A student hard at work on their New Year's fitness resolution. Photo by Lexie Boren.

Trainers’ Tips for Tackling New Year’s Fitness Goals

ROUGHLY A MONTH into the new year, many students may be staying strong on their resolutions or struggling to follow through. If fitness is one of your goals and you are looking for advice on how to stay consistent, turning to the athletic trainers in Pamplin is an accessible and productive option.  

Assistant Athletic Trainer Tara Boatman has been with the Pioneer training staff since 2004. Not only did she graduate from Concordia University with a degree in Biology and Sports Medicine, but she was also a student-athlete herself.
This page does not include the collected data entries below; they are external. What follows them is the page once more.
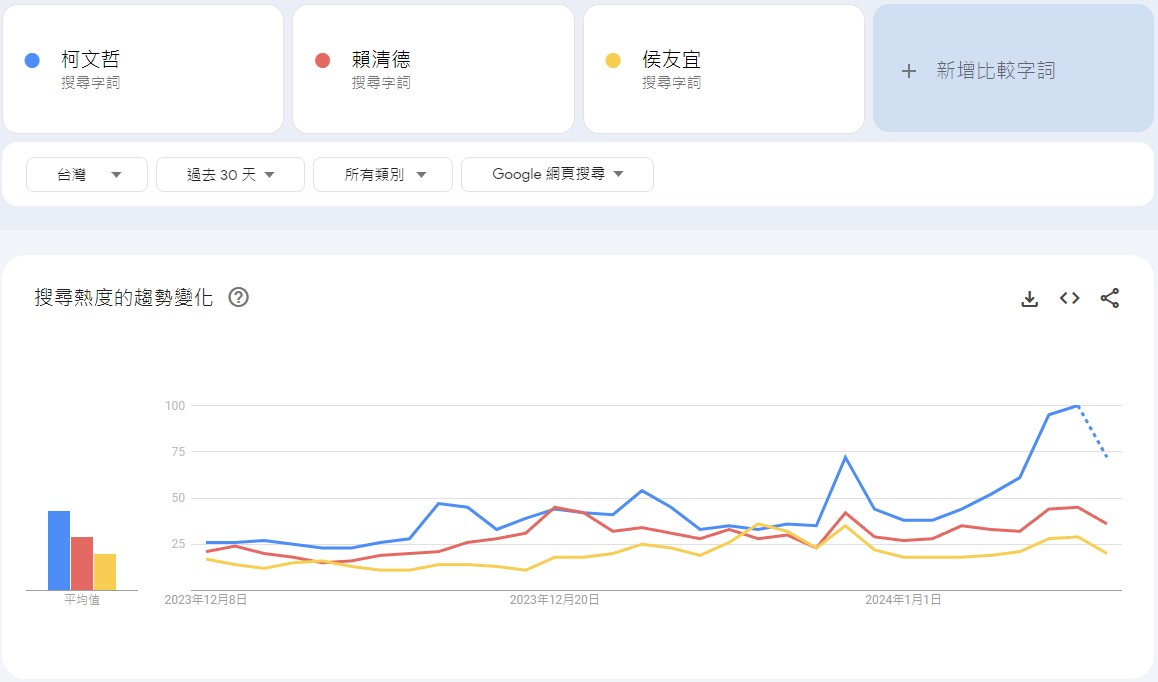Image resolution: width=1158 pixels, height=682 pixels.
Task: Open help icon beside 搜尋熱度的趨勢變化
Action: pos(239,297)
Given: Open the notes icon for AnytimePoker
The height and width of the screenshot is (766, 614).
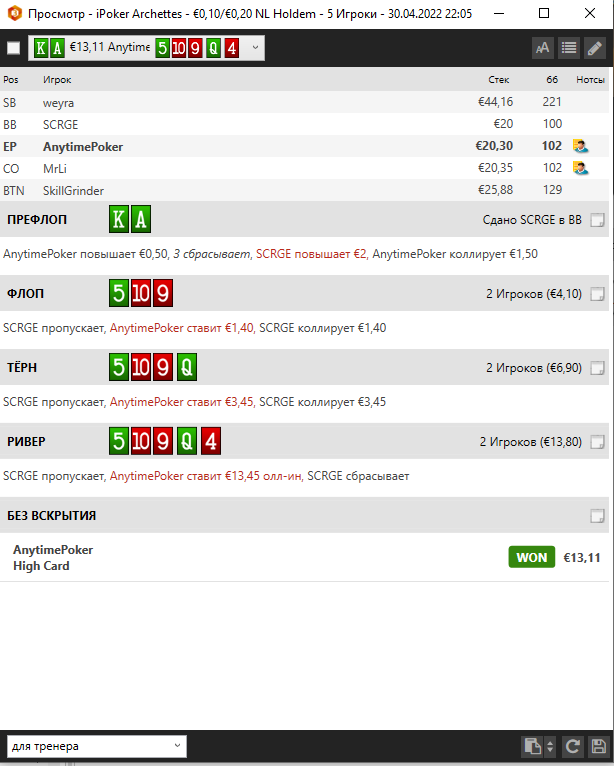Looking at the screenshot, I should [580, 146].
She provided advice for those who are just beginning to exercise.

“Start small, work your way up,”  Boatman said. “Don’t try to run a 5K if you’ve never run a 5K before. Make realistic goals and increase those goals weekly until you get to where you want to be. You can’t just start at zero and expect to run a marathon the next day.”

While this may seem straightforward, not everyone has the same fitness goals.

“Everybody is different,” Boatman said. “Some people want to run, other people don’t like to run. Some people like to bike, other people don’t like riding a bike and don’t like running so they want to get in a pool. I would start the same, no matter what they’re doing.”

In addition to setting feasible goals, Boatman also recommends incorporating strength training into your routine.

“Strength training is important no matter what you do,” Boatman said. “It’s good for overall health and bone health, physical health, mental health.”

Boatman also emphasized the importance of stretching, a commonly overlooked practice.

“In any program that you are going to develop, incorporate stretching, strength training, and some sort of cardio,” Boatman said. “I would stretch every day just as a general health maintenance.”

Boatman described her own personal routine.

“I do cardio three times a week and strength training twice a week and that’s probably a good place to start for most people,” Boatman said. “If you are just starting out I would do upper body on one day and then lower body on another day.”

Student-athlete Samantha Yorke ’19, explained how she is able to balance both her school and work schedule, while still finding time to focus on her own personal fitness goals.

“Finding a routine that works for you and your schedule is the most important part of staying consistent in working out,” Yorke said. “For me, I have class at 10:20 a.m. on Monday, Wednesday, Friday, so I use that time in the morning to workout. I start with cardio to get warm, normally 10-15 minutes on the spin bike or elliptical. Mondays I focus more on my upper body, Wednesdays lower body and Fridays I do a mix of both. I always finish my workouts with core work, stretching and foam rolling.”

Like most things, seeing results requires time, commitment and consistency.

“You can’t just do work for two or three weeks and expect to see a difference,” Boatman said. “It’s easier if you set a routine. Set a specific time every day where you have an opportunity.”

Whether it is in the morning before classes, right after classes or even later in the evening after work, it is possible to devote time to your physical health.